An investor looks at an electronic board showing stock information at a brokerage house in Shanghai, July 10, 2015.[Photo/Agencies]

Recent turbulence in the Chinese stock market caused a rout among investors and market confidence and trade volume remain low. While domestic investors are wondering whether the bull has left the Chinese stock market, foreign institutional investors started to bulk up their portfolio of Chinese stocks.

More than 10 foreign institutional investors, such as Hillhouse Capital, Vanguard Group, BlackRock, Deutsche Bank and Fidelity Investment, expressed interest in more exposure in the Chinese stock market, and were positive about the market's long term perspective, according to interview by Shanghai Securities News.

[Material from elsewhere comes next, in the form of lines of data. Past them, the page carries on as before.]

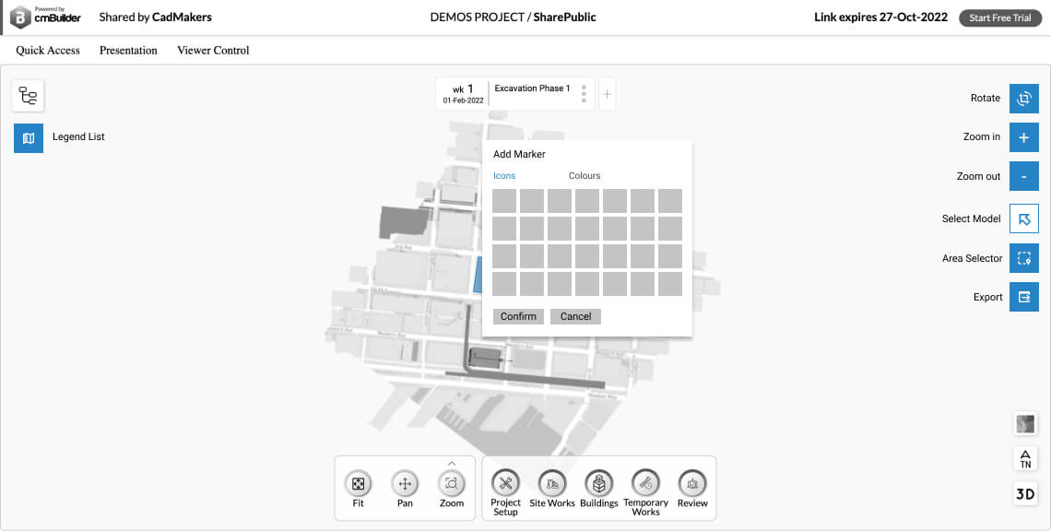The width and height of the screenshot is (1051, 531).
Task: Click Start Free Trial
Action: pyautogui.click(x=999, y=17)
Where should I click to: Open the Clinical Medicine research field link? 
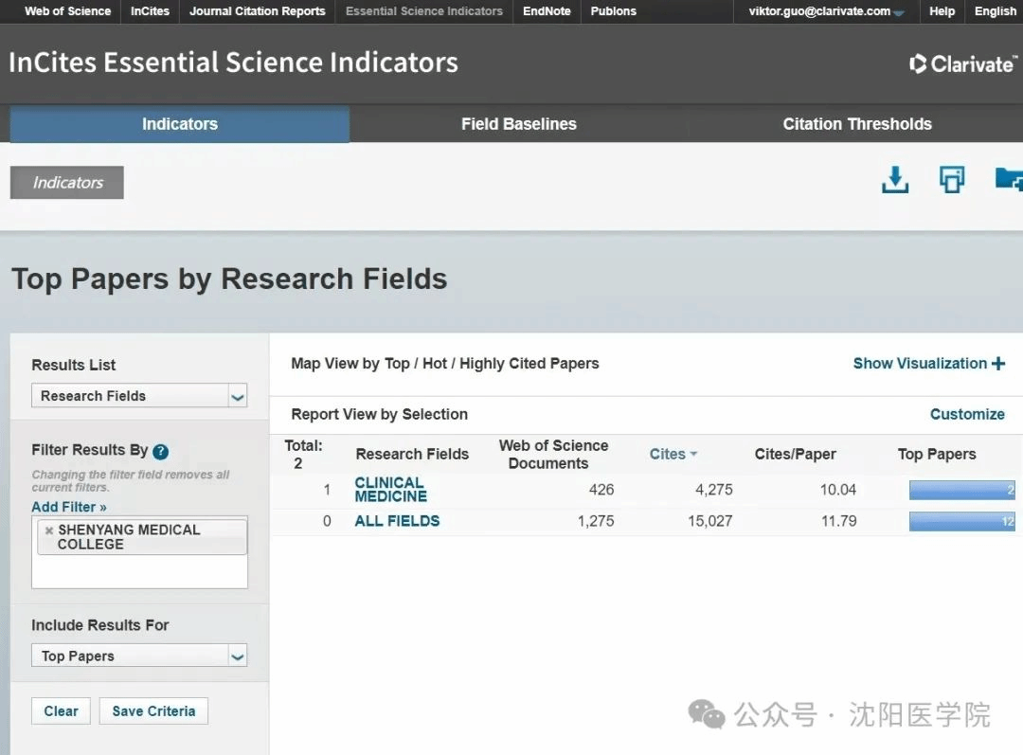(390, 490)

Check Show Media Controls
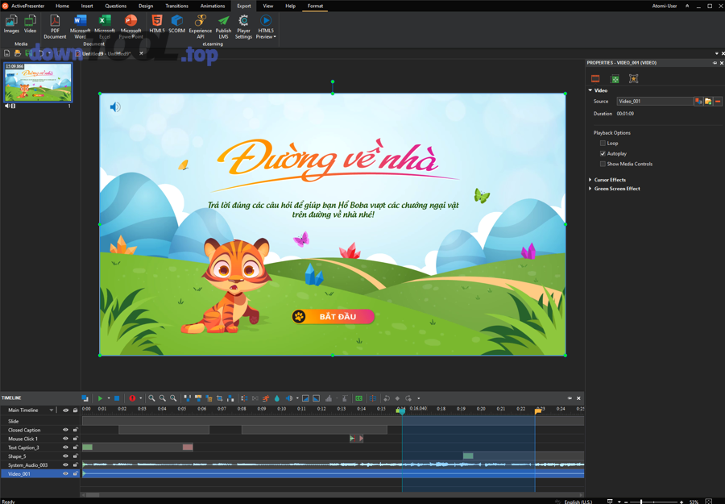click(x=603, y=165)
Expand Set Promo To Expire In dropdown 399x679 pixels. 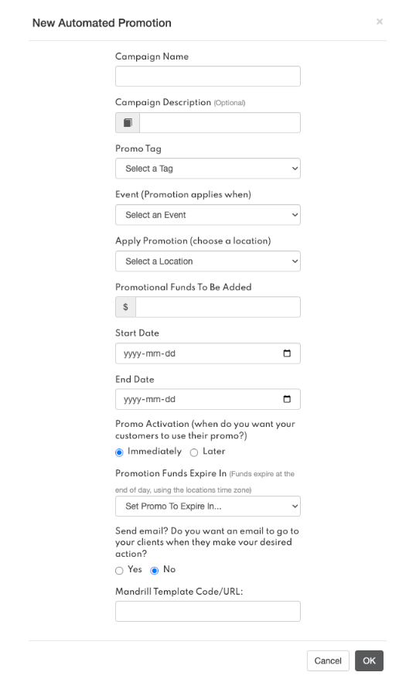click(x=208, y=507)
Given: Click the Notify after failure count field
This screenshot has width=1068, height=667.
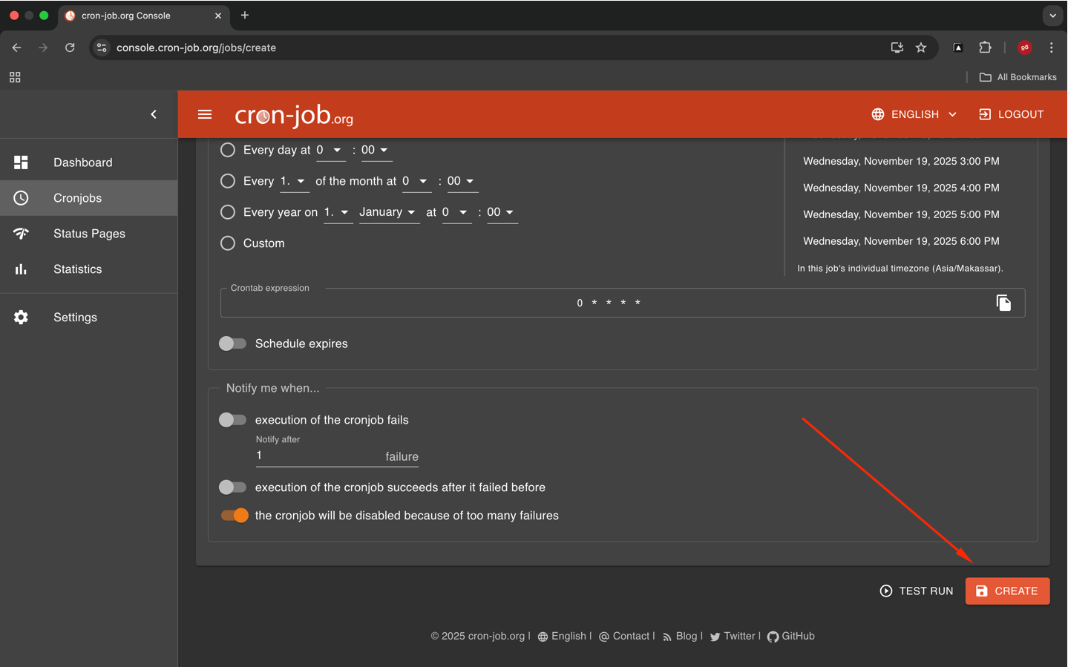Looking at the screenshot, I should 318,456.
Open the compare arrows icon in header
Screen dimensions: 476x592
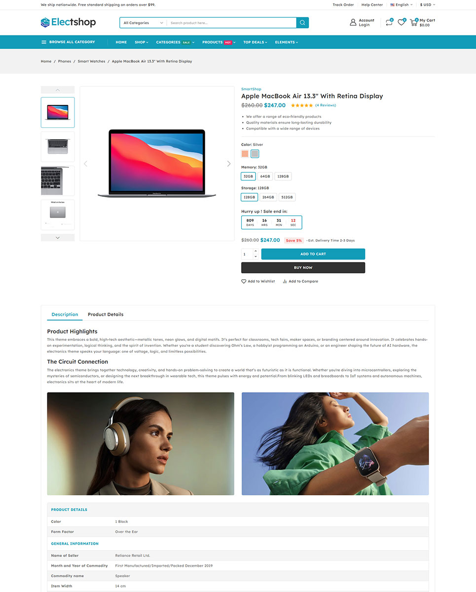pyautogui.click(x=389, y=22)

Hong Kong's top Chinese stock market future fund, Southern A 50, received 186 million units' buy order worth 2 billion yuan on July 27, while the Shanghai Composite Index plunged a record 8.48 percent. Most of buy order came from long-term foreign institutional investors.

Hillhouse Capital, one of the largest QFII investors, increased its exposure in the Chinese stock market, while the market dropped 8.48 percent; Hillhouse Capital generally holds stock for 5 to 7 years. "Major market adjustment is our opportunity to buy in", according to Hillhouse Capital Chairman Zhang Lei.

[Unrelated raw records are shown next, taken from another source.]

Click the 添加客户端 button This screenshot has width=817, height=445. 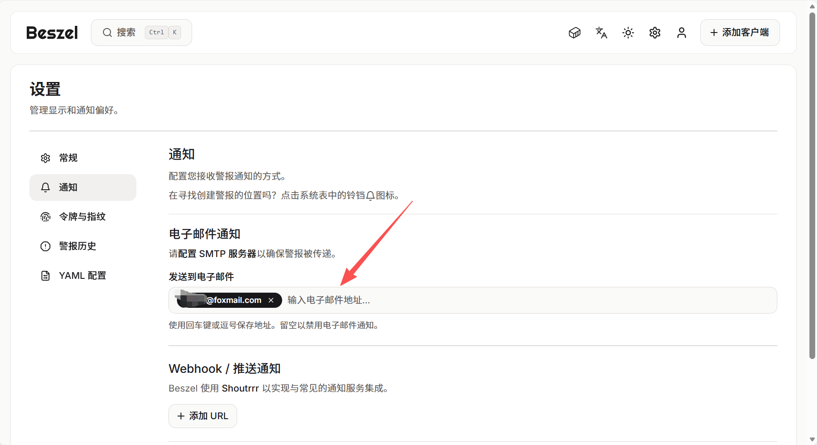coord(739,33)
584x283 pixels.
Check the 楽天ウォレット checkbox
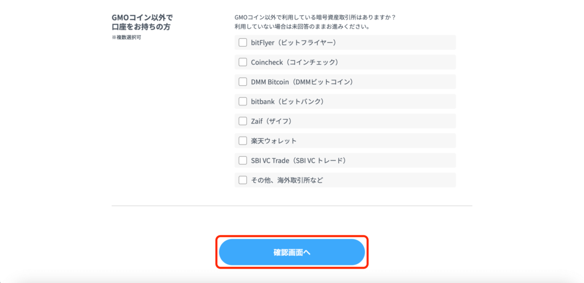point(242,141)
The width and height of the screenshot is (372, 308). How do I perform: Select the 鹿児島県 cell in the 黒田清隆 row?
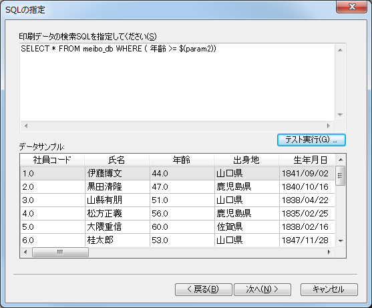[x=246, y=187]
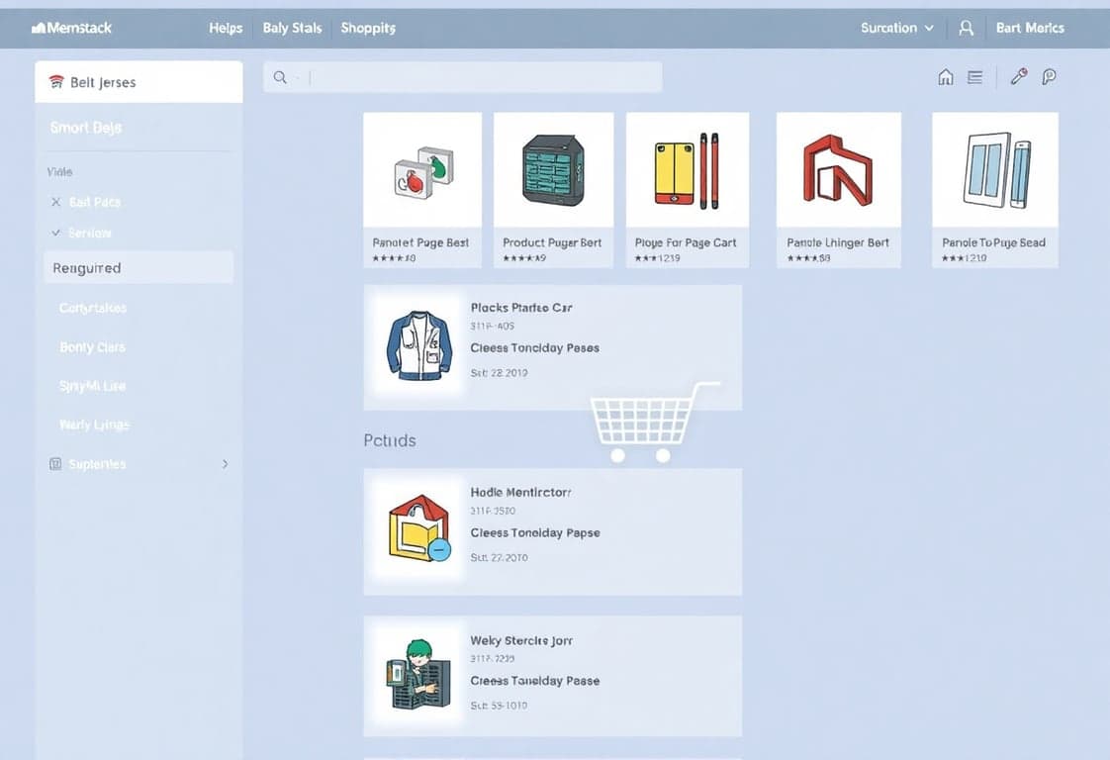Open the magnifier profile icon at top right

pos(1051,76)
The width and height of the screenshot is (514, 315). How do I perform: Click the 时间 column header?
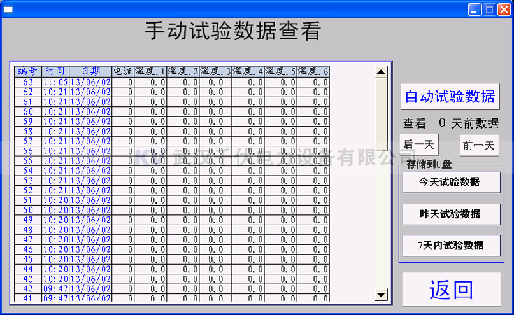55,71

Vanguard Group was granted a 10 billion yuan RQFII quota in April. In June, Vanguard Group integrated the Chinese stock market into its Global Emerging Market Structural Investment Fund; the fund manages over $69 billion.

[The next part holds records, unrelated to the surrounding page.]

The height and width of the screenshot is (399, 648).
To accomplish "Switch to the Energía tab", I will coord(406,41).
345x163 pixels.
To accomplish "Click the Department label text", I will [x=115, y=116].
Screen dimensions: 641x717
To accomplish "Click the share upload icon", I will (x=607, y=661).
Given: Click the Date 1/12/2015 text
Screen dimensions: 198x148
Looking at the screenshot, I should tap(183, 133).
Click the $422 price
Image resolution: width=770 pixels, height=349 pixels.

"We will enter Chinese stock market in the second half of 2015, we already gave our timetable to the Securities Commission," said Lin Xiaodong, CEO of the greater China region of the Vanguard Group, "We are positive about A share's long term prospective."

An analyst at Deustsche Bank sees a rosy side of Chinese economy, that China's GDP may return to 7.2 percent at the fourth quarter, benefiting from a stronger stimulus package, infrastructure investment and recovery of the property market.

People's Bank of China's easing measures are crucial to market recovery, said Stephen Roach, a Yale professor. PBoC's emphasis is its role on oversight, and keeping benchmark interest rates well above zero. Therefore, it has more control over monetary policy compared to other central banks.

PBoC's oversight role and set of specialized easing measures for stock market will reduce risk caused by overflow liquidity to other equity market, according to Stephen Roach.

Government intervention and easing measures are necessary when a huge fluctuation hits the stock market and may cause a liquidity crisis, Zhang said. Many governments will roll out a series of easing measures or policies to combat short term fluctuation; for example, US limited institutional investors short sold stock and the Hong Kong government increased the deposit rate, raised overnight interest rates from 8 percent to 23 percent and bought over $15 billion worth of shares. All the easing measures are only a temporary fix, the market will correct itself in long term.